Robert Louis Stevenson’s 1882 novel Treasure Island was in part inspired by The Coral Island,[62] which he admired for its “better qualities”,[6] as was J. M. Barrie’s character Peter Pan; both Stevenson and Barrie had been “fervent boy readers” of the novel.[63] Novelist G. A. Henty was also influenced by Ballantyne’s audience-friendly method of didactism.[23]

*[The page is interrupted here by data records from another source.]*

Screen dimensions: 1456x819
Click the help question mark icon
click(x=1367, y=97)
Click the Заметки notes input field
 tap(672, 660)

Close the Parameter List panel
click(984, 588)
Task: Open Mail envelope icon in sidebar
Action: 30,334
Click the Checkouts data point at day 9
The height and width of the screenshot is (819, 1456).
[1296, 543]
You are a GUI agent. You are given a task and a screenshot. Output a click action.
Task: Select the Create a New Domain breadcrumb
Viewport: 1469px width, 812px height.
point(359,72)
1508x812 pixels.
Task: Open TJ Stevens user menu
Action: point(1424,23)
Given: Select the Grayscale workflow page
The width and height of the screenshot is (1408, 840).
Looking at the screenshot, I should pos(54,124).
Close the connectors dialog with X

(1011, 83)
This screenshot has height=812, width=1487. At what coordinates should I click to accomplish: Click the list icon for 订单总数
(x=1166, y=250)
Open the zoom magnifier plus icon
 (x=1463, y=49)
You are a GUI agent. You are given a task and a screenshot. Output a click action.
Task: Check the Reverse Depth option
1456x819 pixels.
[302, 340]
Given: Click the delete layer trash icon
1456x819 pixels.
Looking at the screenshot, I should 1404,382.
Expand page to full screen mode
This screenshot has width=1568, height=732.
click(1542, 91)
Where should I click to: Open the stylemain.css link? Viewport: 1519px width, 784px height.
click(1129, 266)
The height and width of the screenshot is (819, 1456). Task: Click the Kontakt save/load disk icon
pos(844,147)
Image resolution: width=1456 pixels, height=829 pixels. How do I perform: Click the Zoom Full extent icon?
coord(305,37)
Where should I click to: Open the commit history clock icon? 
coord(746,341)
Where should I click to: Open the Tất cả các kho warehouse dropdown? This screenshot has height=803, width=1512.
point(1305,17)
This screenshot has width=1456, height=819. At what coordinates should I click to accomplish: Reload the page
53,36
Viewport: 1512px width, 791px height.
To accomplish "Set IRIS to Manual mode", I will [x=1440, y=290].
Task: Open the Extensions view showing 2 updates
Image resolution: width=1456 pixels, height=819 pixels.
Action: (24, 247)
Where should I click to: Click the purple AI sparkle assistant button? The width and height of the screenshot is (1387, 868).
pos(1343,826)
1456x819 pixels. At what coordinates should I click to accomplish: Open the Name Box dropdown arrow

William Golding’s 1954 novel Lord of the Flies was written as a counterpoint to (or even a parody of)[64] The Coral Island,[65] and Golding makes explicit references to it. At the end of the novel, for instance, one of the naval officers who rescues the children mentions the book, commenting on the hunt for one of their number, Ralph, as a “jolly good show. Like the Coral Island”.[66] Jack also makes an appearance in Lord of the Flies as Jack Merridew, representing the irrational nature of the boys. Indeed, Golding’s three central characters – Ralph, Piggy and Jack – are caricatures of Ballantyne’s heroes.[23] Despite having enjoyed The Coral Island many times as a child, Golding strongly disagreed with the views that it espoused, and in contrast Lord of the Flies depicts the English boys as savages themselves,[65] who forget more than they learn, unlike Ballantyne’s boys.[16] Golding described the relationship between the two books by saying that The Coral Island “rotted to compost” in his mind, and in the compost “a new myth put down roots”.[65] Neither is the idyllic nature of Ballantyne’s coral island to be found on Stevenson’s treasure island, which is unsuitable for settlement “but exists merely as a site from which to excavate treasure, a view consistent with the late-Victorian imperial mission” according to Honaker.[31]

Adaptations


The Coral Island was adapted into a children’s television series in a joint venture between Thames Television and the Australian Broadcasting Corporation in 1980, first shown on Australian and British television in 1983.[67] It was also adapted into a four-part children’s television drama by Zenith Productions, broadcast by ITV in 2000.[68]

Notes

Notes
a The Coral Island is Ballantyne’s third book, but his first, Hudson’s Bay; or, Every-day Life in the Wilds of North America (1848) is a work of non-fiction.[14]
b It was not until the 1880s that the modern system of paying authors an agreed percentage of the retail price of every book sold became commonplace in Britain.[19]
c Comparing average earnings of £55 in 1858 with 2017.[21]
d The Victorian love of coral jewellery was at its height from the 1840s to the 1850s, perhaps prompted by the coral ornaments presented by her husband to his royal bride, the Duchess d’Aumale, at their wedding in Naples[49][25] in 1844.[50]
e “Coral insect” was a term commonly used in Ballantyne’s time to describe the coral polyps the remains of which form the coral; they were not considered to be literally insects.[51]